両方の耳で音を聞くことで、方向や距離感をはじめとした音環境を人は認識しています。そのため片耳が聞こえないと聴力にさまざまな影響があります。片耳難聴に特有の問題と、聞こえの改善のための選択肢についてご紹介します。
難聴のほとんどは、両耳難聴ですが、片方の耳だけが聞こえなくなる人もいます。生まれつき片耳難聴のこともあれば、後天的に発生することもあります。
難聴の程度に応じて、一側性難聴または一側ろうとして知られています。一般に、難聴の程度が重度またはそれに近い場合に、"一側ろう(SSD)" と呼ばれます。

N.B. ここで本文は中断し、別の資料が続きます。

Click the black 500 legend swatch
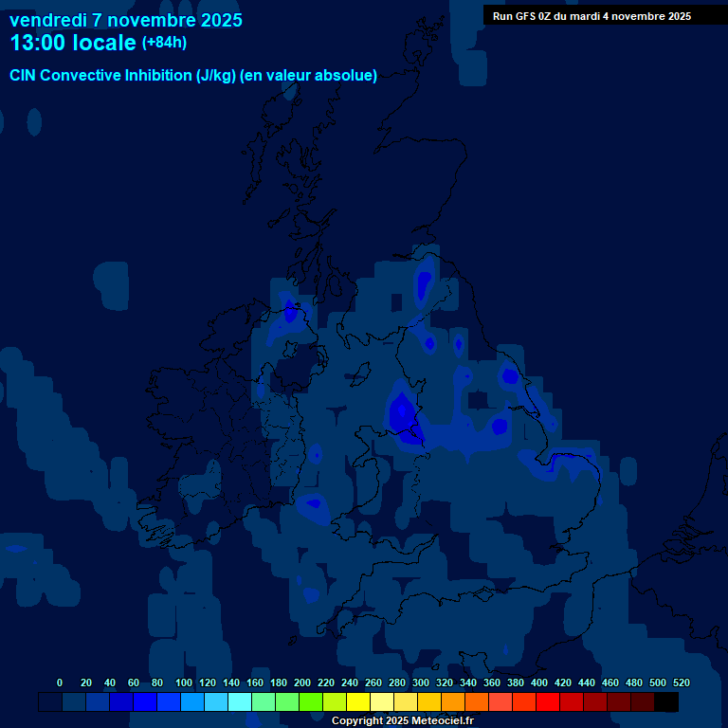 (666, 702)
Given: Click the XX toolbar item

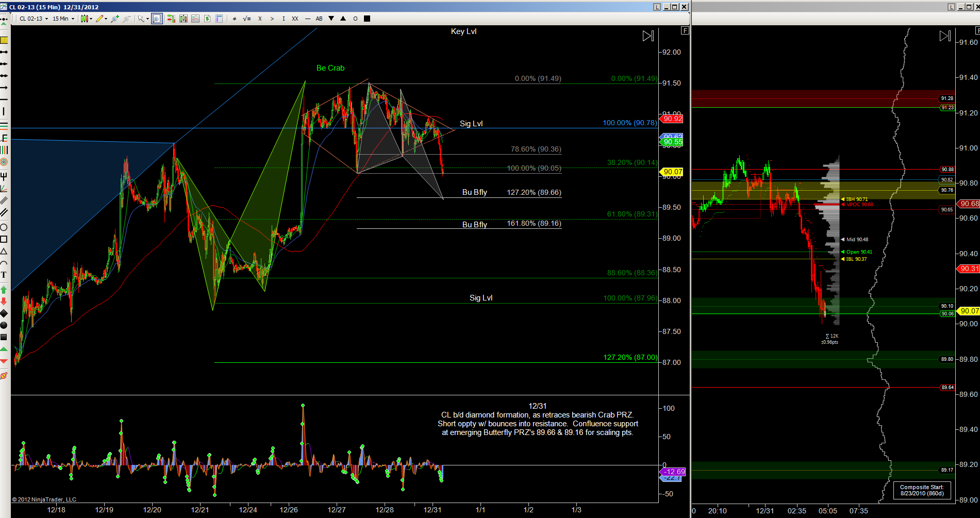Looking at the screenshot, I should click(295, 19).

難聴は徐々に起こることもあれば、突然起こることもあります。突然発生した場合は、早急な治療が必要であり、医療上の緊急事態と考えるべきです。これを突発性難聴といいます (後述参照) 。
ここまで見てきたように、片耳が聞こえないと、聴力に多大な影響を及ぼします。
耳が二つあることには理由があるのです。両耳で音を聞くことによって、脳は音の位置を特定し、音質や聴取範囲を改善することができるからです。

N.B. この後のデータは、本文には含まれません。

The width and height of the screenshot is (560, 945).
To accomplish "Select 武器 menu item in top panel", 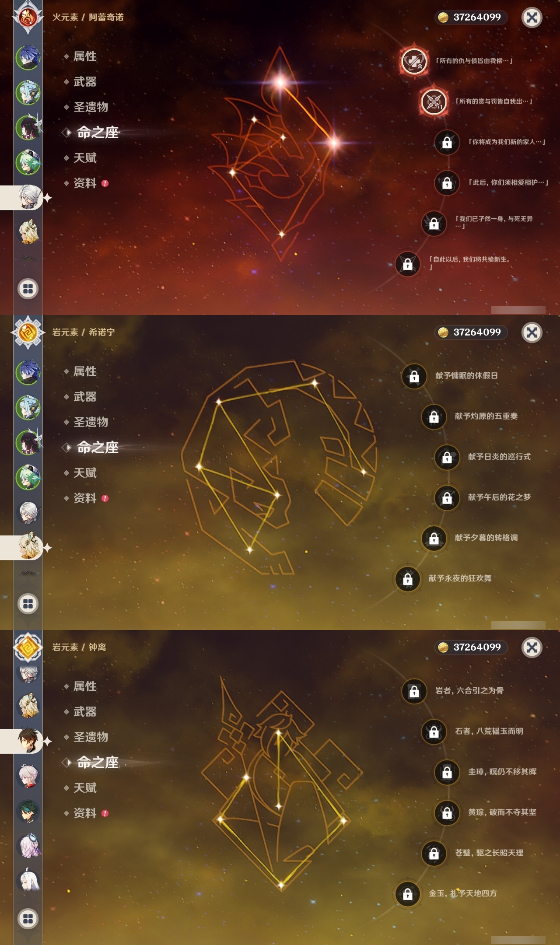I will (85, 82).
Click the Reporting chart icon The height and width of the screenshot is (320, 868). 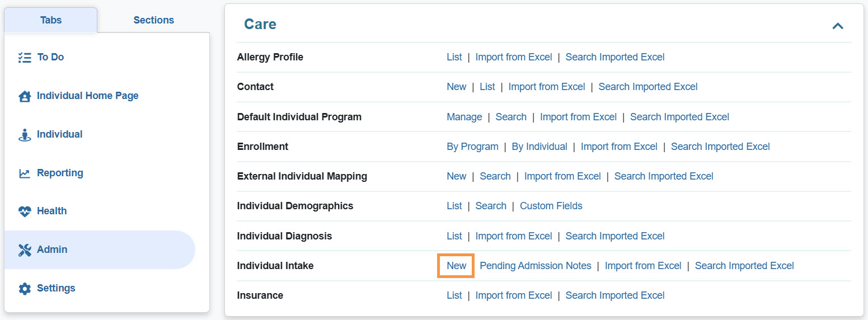25,173
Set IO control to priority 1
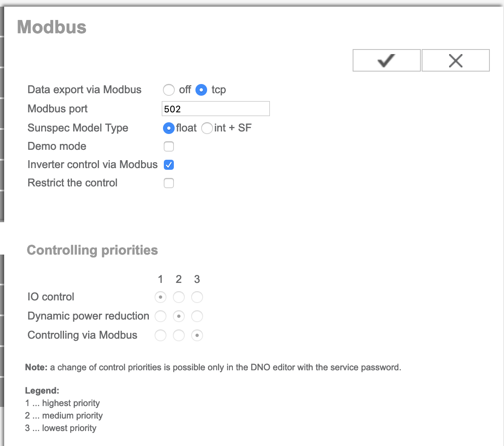This screenshot has height=446, width=504. coord(161,297)
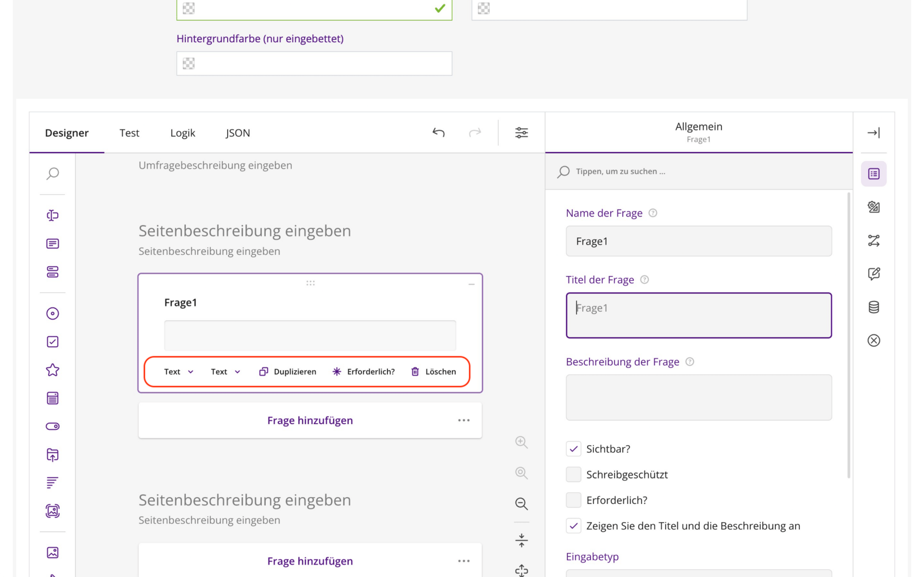The image size is (924, 577).
Task: Collapse the property panel with arrow icon
Action: click(x=874, y=132)
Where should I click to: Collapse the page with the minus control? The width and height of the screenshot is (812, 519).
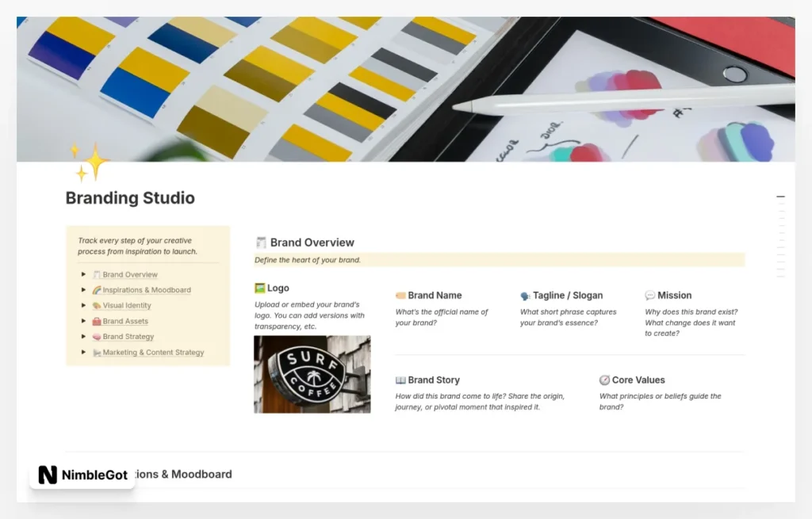click(x=780, y=196)
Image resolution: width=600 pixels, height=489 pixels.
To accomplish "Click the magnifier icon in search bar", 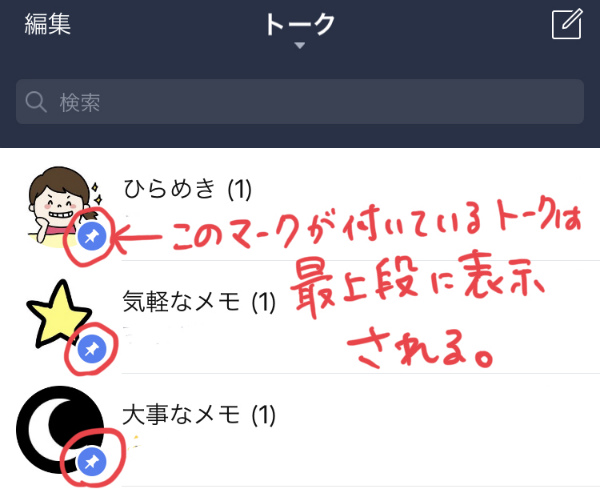I will pyautogui.click(x=36, y=102).
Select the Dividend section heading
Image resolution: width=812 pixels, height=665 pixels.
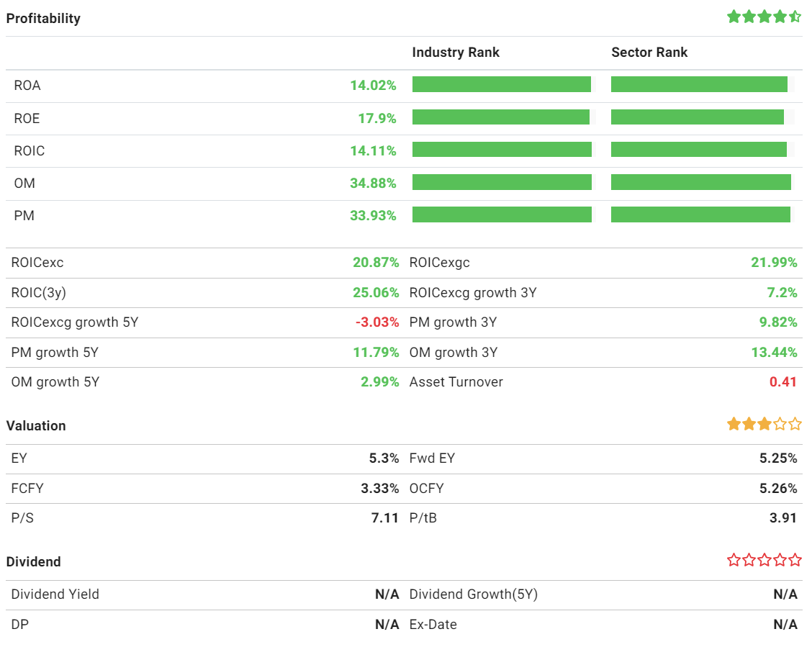(x=33, y=562)
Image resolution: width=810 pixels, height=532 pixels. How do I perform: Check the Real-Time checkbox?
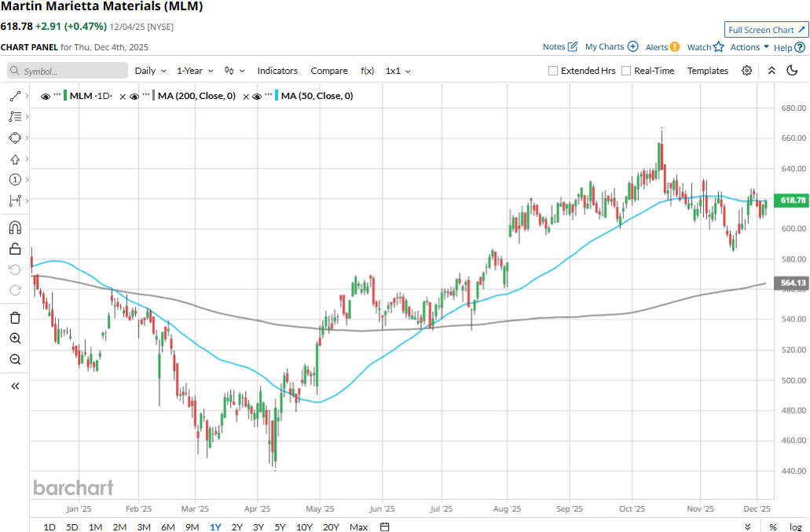(626, 71)
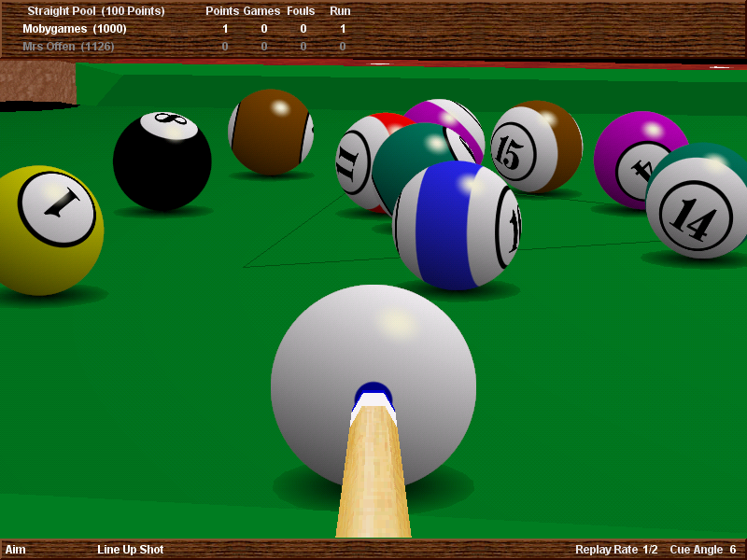This screenshot has width=747, height=560.
Task: Select the brown striped 15 ball
Action: pos(536,147)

もう一度、以下に片耳難聴に特有の問題点をまとめます。
- 音が来る方向の特定が困難になる。
- 騒がしい環境での聞き取りや、特定の人物の声に集中することが困難になる。
- 音量感を捉えにくくなる。
- 片耳で聞くことの負担により、認知的負荷および疲労感が増大し、複数の作業を一度にこなすこと(マルチタスク)が困難になる
一側ろうにおける頭部遮蔽効果
一側ろうの場合は、 往々にして頭部遮蔽効果を経験することになるでしょう。音の伝播のしくみとして高周波の音が頭部で遮られることは上述の通りですが、そうなると、良聴耳で高周波の音が聞こえないということが起こり得ます。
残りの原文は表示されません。